С улицы послышался резкий свист.
Любовь Ивановна улыбнулась:
— Иди, зовет.
Он поднялся. Стоя у стола, о чем-то задумался. Брови, чуть приподнятый нос, мягкие линии губ так напоминали семилетнего Сережу, что она невольно затрепетала в душе.
— Иди, иди, сердитка ты эдакий.
Он бросился к ней и, поцеловав в щеку, произнес:
— Мама, все будет в ажуре. Гуд бай!
— К обеду вернешься?
В ответ он помахал двадцатипятирублевкой и закрыл за собой дверь.
Деньги дал ему Николай Михайлович. «Отец, отец, как бы мы его не испортили деньгами», — призадумалась Любовь Ивановна. Кукушонок опять представился с открытым зевом, а маленькая головка птички в клюве кукушонка, хвостик подергивается от счастья кормления детеныша. «А свои-то лежат, выброшенные из гнезда. Разбились… Кормит чужого, не зная о том».
— Фу-ты, привязался этот сон!
Глава пятая
— Ари! Дзин, дзи-ин…
Мальчишка улыбается. Конечно, он улыбается потому, что Сергей за эти два месяца сумел постичь много слов, фраз и предложений, и теперь они понимают друг друга.

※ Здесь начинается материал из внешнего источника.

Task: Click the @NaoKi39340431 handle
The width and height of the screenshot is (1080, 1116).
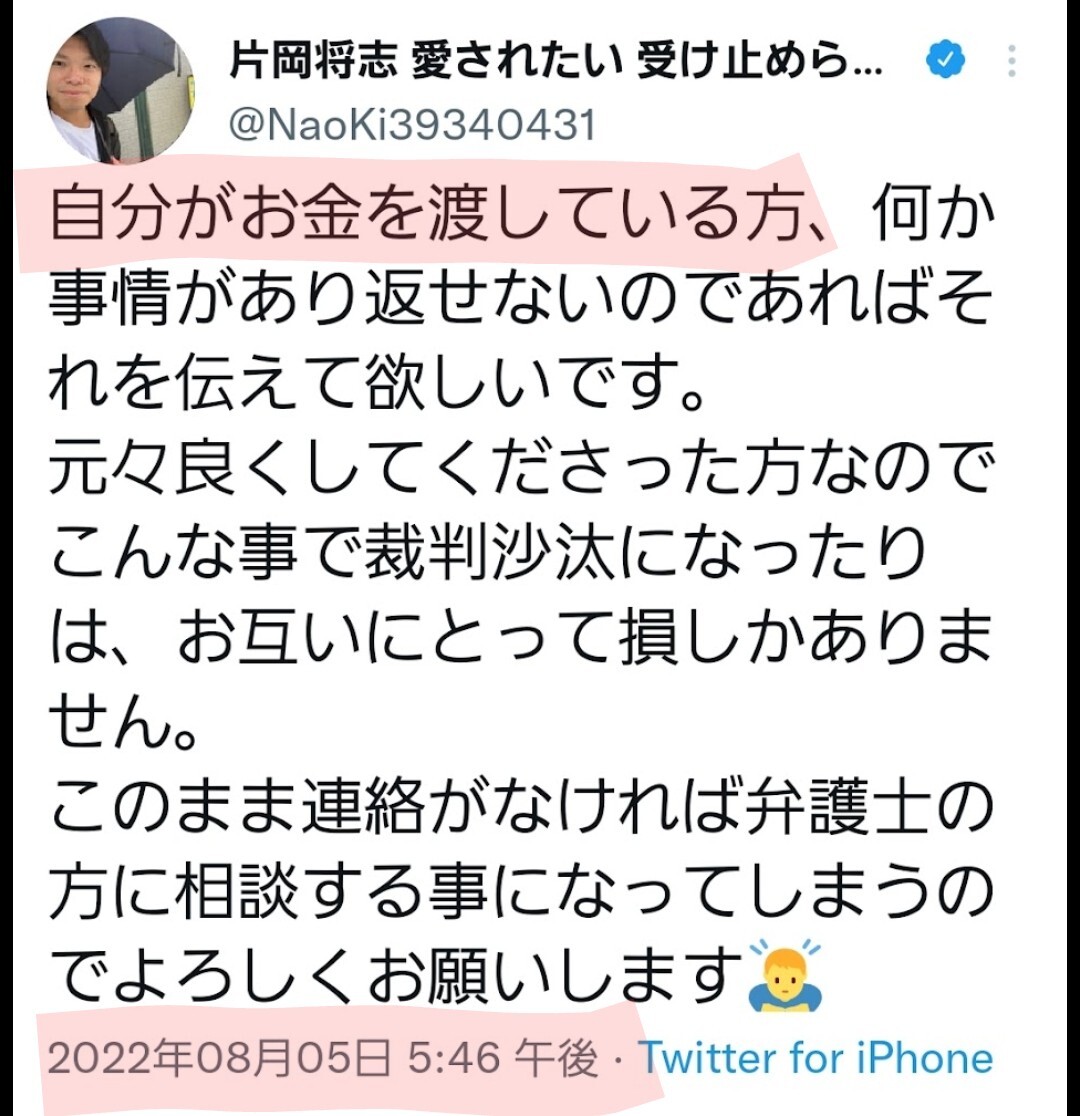Action: pos(412,125)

Ари — это пчела, так зовут мальчишку. Теперь не то, что было там, в зимней избушке чабанов, когда они изъяснялись больше жестами, хотя Ари знал десятка два русских слов.

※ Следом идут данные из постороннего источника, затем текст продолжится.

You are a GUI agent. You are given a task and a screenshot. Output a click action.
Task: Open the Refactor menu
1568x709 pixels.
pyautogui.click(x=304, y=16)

— Алмэк! — Сергею нравится, что Ари так называет его: алмэк — это брат.
— Хорошо, хорошо, алмэк Ари…
— Хорьёшо, хорьёшо, алмэк Серга…
Теперь вроде бы и хорошо… У Ари на окраине небольшого города, среди жалких лачужек, свой дом — хатенка, по оконце вошедшая в землю и покрытая старыми кусками толя. Собственно, эта развалюшка принадлежит не ему, а старшему брату Али Махамеду, который работает в столичном городе дворником. Уезжая три года назад в столицу, Али определил его подпаском в горные пастбища. Чабан, у которого работал Ари, оказался на редкость жестоким и хитрым. Он быстро выдвинулся: хозяин пастбищ сделал его своим помощником по водным источникам. А тот в свою очередь прибрал к рукам Ари, назначил его водоносом.
— Хорьёшо!.. Сенден рэзи олсун…[1]
В зарослях, когда убежал Венке, Ари долго не решался приблизиться к Сергею. Его лицо выражало доверчивость и боязнь.
— Аллах!.. Аллах! — шептал он, скаля белозубый рот.